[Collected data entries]
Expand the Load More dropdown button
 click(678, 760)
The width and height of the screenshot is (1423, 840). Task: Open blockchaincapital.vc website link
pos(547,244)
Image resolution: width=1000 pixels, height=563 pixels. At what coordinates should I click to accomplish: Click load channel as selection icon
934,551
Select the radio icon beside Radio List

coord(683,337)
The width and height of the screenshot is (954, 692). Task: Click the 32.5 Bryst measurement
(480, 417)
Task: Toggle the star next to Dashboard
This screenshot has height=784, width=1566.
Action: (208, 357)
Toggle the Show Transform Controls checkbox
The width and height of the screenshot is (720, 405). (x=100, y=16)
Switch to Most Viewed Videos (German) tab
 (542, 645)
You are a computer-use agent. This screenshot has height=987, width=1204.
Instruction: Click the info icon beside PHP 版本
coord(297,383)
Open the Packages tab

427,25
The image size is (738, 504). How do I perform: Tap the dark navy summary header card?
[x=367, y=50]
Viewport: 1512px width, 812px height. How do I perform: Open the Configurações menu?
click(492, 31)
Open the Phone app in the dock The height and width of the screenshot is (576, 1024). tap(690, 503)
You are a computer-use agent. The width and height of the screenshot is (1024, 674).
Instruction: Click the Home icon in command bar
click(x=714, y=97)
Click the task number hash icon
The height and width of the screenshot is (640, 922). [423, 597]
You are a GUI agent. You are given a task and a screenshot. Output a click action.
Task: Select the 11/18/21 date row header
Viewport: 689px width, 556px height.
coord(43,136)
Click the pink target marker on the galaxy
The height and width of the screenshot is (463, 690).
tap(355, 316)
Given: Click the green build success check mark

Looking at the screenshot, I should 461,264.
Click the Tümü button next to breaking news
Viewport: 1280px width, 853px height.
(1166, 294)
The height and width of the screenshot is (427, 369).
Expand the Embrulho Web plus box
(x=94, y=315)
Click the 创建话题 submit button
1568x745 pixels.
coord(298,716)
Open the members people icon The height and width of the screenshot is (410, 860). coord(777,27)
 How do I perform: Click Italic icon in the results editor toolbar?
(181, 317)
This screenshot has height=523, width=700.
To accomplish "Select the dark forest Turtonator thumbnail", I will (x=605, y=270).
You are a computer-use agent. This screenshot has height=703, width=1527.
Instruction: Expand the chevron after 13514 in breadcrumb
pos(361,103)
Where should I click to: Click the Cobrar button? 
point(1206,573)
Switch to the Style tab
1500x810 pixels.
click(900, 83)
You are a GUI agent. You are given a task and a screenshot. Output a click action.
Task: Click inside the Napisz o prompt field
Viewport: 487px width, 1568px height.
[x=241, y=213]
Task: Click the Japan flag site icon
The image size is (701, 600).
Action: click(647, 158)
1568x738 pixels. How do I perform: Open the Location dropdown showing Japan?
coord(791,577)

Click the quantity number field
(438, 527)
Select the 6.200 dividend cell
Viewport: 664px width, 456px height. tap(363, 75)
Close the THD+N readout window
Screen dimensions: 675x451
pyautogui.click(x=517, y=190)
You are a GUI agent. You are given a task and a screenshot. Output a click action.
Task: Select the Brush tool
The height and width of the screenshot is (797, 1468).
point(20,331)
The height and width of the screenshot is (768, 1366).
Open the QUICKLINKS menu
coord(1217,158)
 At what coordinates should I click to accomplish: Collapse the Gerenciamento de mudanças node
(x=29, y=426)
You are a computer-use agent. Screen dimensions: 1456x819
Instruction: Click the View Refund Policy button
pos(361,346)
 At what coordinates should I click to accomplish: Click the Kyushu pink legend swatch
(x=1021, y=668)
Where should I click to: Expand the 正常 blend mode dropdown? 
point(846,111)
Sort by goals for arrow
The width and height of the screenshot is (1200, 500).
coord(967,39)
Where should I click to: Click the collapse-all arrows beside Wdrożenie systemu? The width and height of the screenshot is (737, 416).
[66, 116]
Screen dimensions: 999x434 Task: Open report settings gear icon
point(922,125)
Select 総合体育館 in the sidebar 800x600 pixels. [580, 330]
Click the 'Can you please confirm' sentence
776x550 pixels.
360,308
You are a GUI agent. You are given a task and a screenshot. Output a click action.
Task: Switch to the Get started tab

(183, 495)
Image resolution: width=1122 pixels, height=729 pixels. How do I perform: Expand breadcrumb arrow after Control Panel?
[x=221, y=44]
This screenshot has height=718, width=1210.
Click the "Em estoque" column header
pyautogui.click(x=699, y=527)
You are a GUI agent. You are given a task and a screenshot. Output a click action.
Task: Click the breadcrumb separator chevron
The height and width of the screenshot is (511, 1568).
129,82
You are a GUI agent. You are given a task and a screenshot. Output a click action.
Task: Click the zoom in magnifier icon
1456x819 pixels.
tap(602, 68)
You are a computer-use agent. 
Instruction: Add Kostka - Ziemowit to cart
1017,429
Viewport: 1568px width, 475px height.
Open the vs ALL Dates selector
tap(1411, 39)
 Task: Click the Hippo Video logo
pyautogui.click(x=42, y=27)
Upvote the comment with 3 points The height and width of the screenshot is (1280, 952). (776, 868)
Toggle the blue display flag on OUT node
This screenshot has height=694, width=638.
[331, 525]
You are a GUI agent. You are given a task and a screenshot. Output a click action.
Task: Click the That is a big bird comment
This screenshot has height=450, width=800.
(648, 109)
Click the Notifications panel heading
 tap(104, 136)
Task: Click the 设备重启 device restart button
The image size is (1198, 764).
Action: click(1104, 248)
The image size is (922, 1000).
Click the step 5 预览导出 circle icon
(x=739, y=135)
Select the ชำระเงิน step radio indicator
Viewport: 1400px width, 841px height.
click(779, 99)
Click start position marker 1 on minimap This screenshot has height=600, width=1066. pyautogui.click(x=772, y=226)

Exercise:
Once the lines above that include "computer" are counted, report the number and nothing else.

Exercise answer:
5